Three Years Later, CNN Refuses to Report Basic Facts of Zimmerman Case

AP Photo/Howard Iken
AP Photo/Howard Iken

George Zimmerman is in the news again — which means it’s once again time for major media outlets like CNN to continue to get the facts of the encounter between Zimmerman and Trayvon Martin wrong.

Zimmerman was slightly wounded earlier today in an incident that some are reporting may have been connected to road rage. The facts of the incident are still unclear, but it is known that Zimmerman was shot at and did not shoot anyone else. CNN reported the incident under this headline, “Police: George Zimmerman involved in Florida shooting.” Deeper in its story, CNN offered a brief recitation of the Trayvon Martin shooting. Amazingly, more than three years later, CNN still does not seem to know the basic facts of the story:

CNN Zimmerman

In fact, Zimmerman was never “instructed” not to get out of his SUV and he did not “disregard” any such instructions. As Jonathan Capehart has explained, 911 dispatchers are trained not to give people instructions about what to do because it could make them liable if something goes wrong. What the dispatcher told Zimmerman after asking if he was following Martin was simply, “we don’t need you to do that.”

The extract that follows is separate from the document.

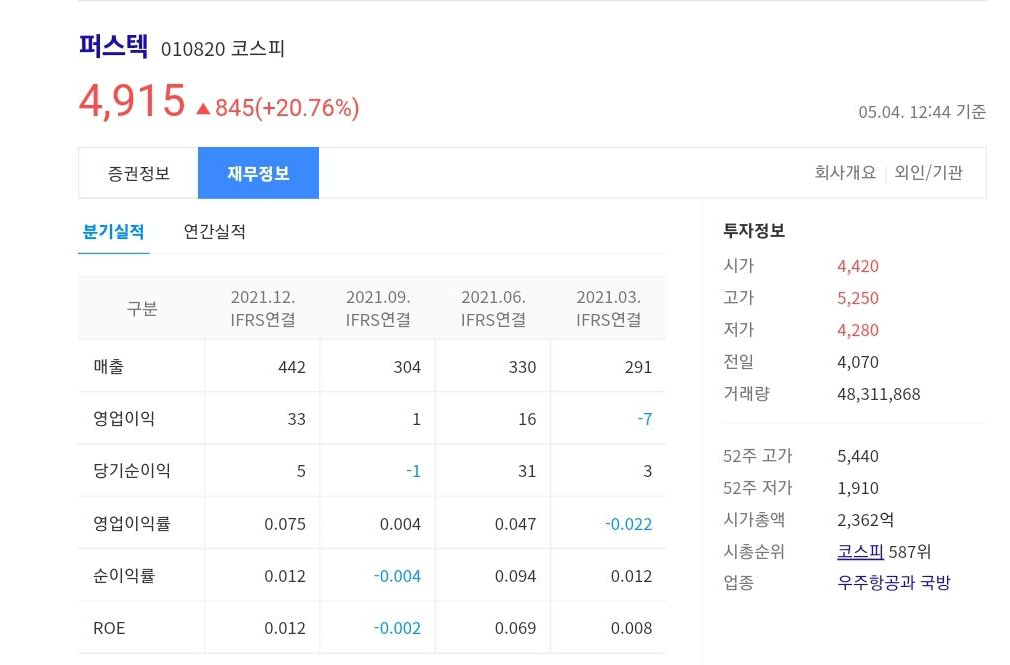Image resolution: width=1010 pixels, height=665 pixels.
Task: Select the 2021.06 IFRS연결 column header
Action: [x=492, y=308]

As for staying in his SUV, Zimmerman had already exited his vehicle when the dispatcher made this statement. As the audio transcript of the non-emergency call makes clear, Zimmerman stepped out of his car several seconds before the dispatcher asked if he was following Martin. After pointing this out to the authors of the CNN article, I received a response from one of the authors:

The story has been tweaked. Here is the revised version:

CNN correction

Unfortunately, this revised version is still wrong. CNN now implies that Zimmerman and the dispatcher had a conversation about following Martin in which Zimmerman replied he was “trying to find out where he went.” Zimmerman may have offered that explanation at some later point but it was not part of his non-emergency police call. In fact, Zimmerman’s response to the dispatcher’s statement (“we don’t need you to do that”) was simply “OK.” Given Zimmerman’s response, it’s not clear on what basis CNN is claiming  he “ignored the dispatcher’s advice.”

CNN’s revised version is better in that it classifies the dispatcher’s statement more accurately as “advice” and points out that Zimmerman claimed Martin was the person who initiated the fight. This is significant since following someone through your neighborhood is not a crime. Throwing a punch is.

Still, three years after the incident that was the subject of months of biased, unreliable reporting, CNN shouldn’t need two tries to come up with an improved but still factually suspect version of events.